Rubin CPX: Nvidia's GPU Built to Generate Video and Software at Exascale

Nvidia’s next leap in AI hardware

Nvidia announced Rubin CPX, a purpose-built AI chip designed to handle exceptionally large context workloads such as full-length video creation and whole-project software generation. Targeted for a late 2026 rollout, Rubin CPX integrates video decode/encode and AI inference into one tightly coupled system to remove I/O bottlenecks and accelerate end-to-end media and code pipelines.

Architecture and raw performance

Rubin CPX emerges from the Vera Rubin NVL144 rack-scale architecture and delivers extreme density: Nvidia cites 8 exaflops of compute, 100 TB of memory, and very high bandwidth inside the rack. The company claims about a 7.5× performance uplift versus prior Blackwell-based systems. Crucially, Rubin CPX is optimized for long-context inference, able to work with context windows above 1 million tokens, which is essential for tasks like video generation that must reason across long temporal sequences or for code generation that must understand entire repositories.

Economics and monetization potential

Nvidia projects that a $100 million deployment of Rubin CPX infrastructure could enable up to $5 billion in token-driven revenue, suggesting new commercial models for AI-as-a-service built around tokenized consumption. For platform operators and API providers, Rubin CPX promises to make large-context, latency-sensitive services economically viable at scale.

Practical use cases

For media and entertainment, Rubin CPX could enable cleaner autonomous editing, instantaneous highlight reels, real-time video transformations and other forms of generative long-form content that were previously limited by context size and throughput. For developers and enterprises, the larger context window means AI assistants could generate or refactor code spanning entire projects rather than short snippets, improving utility for real engineering workflows.

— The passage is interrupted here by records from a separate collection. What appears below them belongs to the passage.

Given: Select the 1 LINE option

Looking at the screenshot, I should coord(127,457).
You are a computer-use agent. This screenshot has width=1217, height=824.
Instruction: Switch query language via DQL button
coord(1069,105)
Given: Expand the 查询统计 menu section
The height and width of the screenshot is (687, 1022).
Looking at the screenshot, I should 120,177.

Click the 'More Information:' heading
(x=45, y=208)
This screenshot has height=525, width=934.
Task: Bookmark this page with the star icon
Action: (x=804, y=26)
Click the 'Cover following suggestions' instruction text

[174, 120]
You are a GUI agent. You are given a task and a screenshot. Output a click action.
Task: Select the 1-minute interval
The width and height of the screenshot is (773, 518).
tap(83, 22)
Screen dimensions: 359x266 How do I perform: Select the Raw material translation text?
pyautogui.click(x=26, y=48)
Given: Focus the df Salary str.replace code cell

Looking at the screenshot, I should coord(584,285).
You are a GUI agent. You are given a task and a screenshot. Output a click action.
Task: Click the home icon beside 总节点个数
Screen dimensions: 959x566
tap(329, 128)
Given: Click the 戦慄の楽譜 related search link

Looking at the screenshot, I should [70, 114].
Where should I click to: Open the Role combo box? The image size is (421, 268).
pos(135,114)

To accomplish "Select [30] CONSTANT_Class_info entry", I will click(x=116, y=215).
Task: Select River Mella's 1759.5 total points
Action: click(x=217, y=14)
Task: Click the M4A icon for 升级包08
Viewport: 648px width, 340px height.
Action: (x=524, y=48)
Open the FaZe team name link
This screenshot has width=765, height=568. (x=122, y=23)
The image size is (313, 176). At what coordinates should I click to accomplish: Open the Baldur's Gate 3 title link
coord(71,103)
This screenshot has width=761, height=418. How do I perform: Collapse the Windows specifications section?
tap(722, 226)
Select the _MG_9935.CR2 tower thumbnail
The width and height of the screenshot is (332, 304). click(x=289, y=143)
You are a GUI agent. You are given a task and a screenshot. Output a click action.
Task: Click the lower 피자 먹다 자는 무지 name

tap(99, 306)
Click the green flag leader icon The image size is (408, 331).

Industry context and supply chain

Nvidia says Rubin GPU and Vera CPU components are in tape-out and fabrication at TSMC, signaling momentum toward the 2026 timeline. The company also noted that demand is strong while maintaining that existing lines like H100 and H200 are not sold out. Meanwhile, the broader high-performance computing landscape is active: Germany has just activated the Jupiter exascale supercomputer powered by Nvidia technologies, underscoring global investment in big-AI infrastructure.

What to watch next

Key milestones to track include Rubin CPX silicon tape-out confirmations, system-level performance benchmarks on real video and code workloads, partner integrations for media platforms and developer tools, and how token-based pricing models evolve as operators begin to monetize long-context AI capabilities.